From this perspective, the exhibition is not a simple accumulation of works. It is an essay, a constellation, a set of fragments in dialogue. Hans Ulrich Obrist has reminded us in his interviews: exhibitions have become a medium in themselves, a language with its own grammar, its deviations, its experiments. We no longer simply look at works; we traverse a situation. A situation where the time of the image—slowness, memory, transformation—interacts with the time of the visitor, the viewer, the passerby who hesitates, pauses, lingers.
Thus, ONE TO ONE is not a closed hypothesis: it does not seek to prove. On the contrary, it connects, it proposes: the works do not resemble each other, they do not converge toward a single conclusion. They coexist in tension: between disappearance and preservation, between materiality and erasure. Within this tension, photography reinvents itself. It is no longer recording; it is gesture.

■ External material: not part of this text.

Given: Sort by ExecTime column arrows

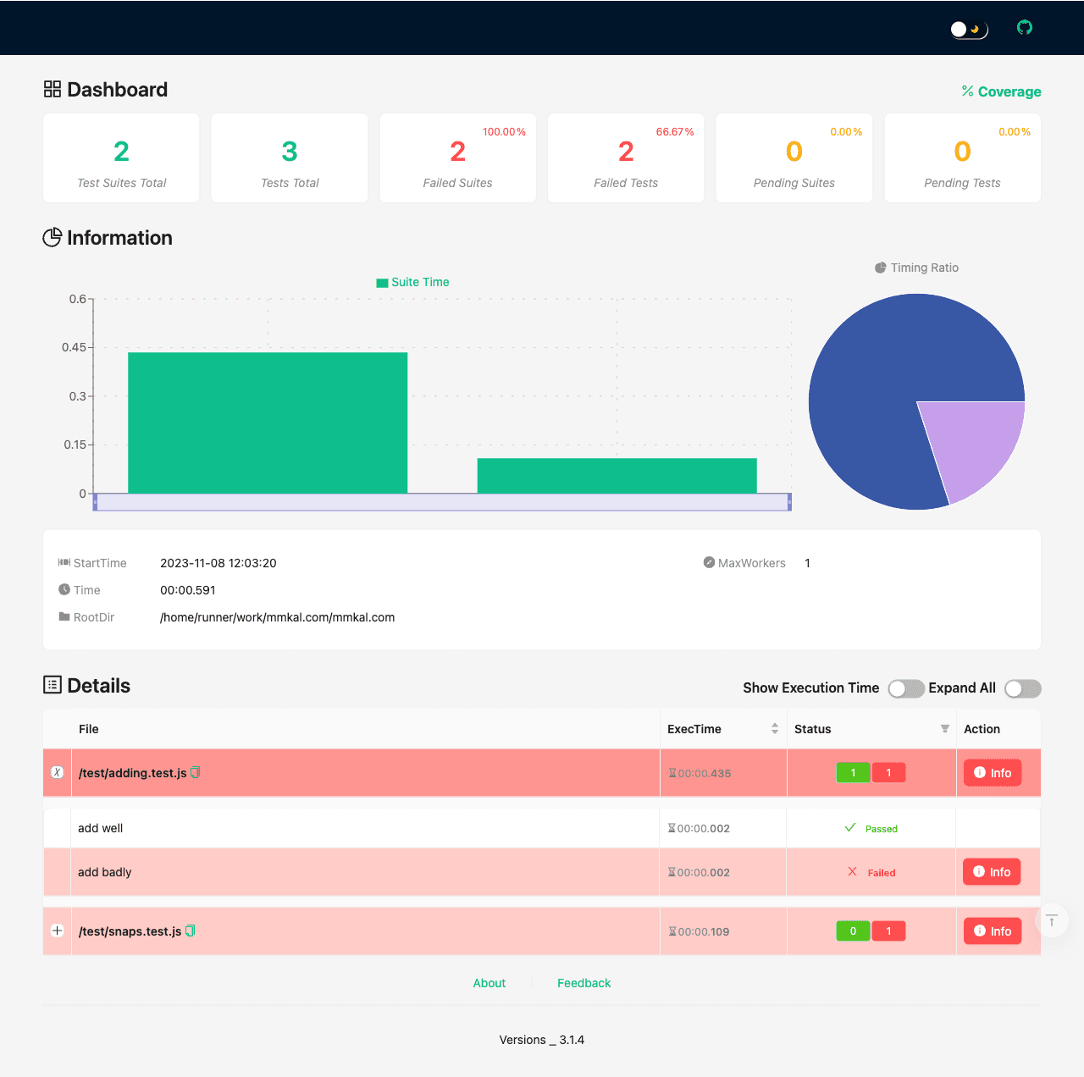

So, what remains? Perhaps only this experience: thinking of photography as memory in motion. Not as a frozen past, but as a present that dissolves and recomposes. Not as an archive, but as a trace in becoming. An image that survives by choosing slowness, by allowing itself to be handled, embroidered, compressed. A photograph that no longer merely wants to be seen but allows itself to be touched.
There is a form of resistance in these gestures. Resistance to the acceleration of digital flows. Resistance to the standardization of images. Resistance to forgetting. But also openness: for in transforming, photography exposes itself to otherness, to the chance of materials, to the hands that pass through it. It becomes hospitable. It allows itself to be shared differently.
Perhaps this is the meaning of the title: ONE TO ONE—a cloud made of shadows, remnants, fragments of a life in constant change: not memory as intact archive, but as an ongoing process. Fragile, uncertain, yet persistent memory. Memory materialized in thread, in imprint, in matter. And a reminder that to see an image is never merely to look at it: it is also to inhabit it, traverse it, touch it.
Excerpt from a series of reflections by Anton Voyl, collected by Azad Asifovich and presented here as a tentative, open text intended to accompany the exhibition in progress.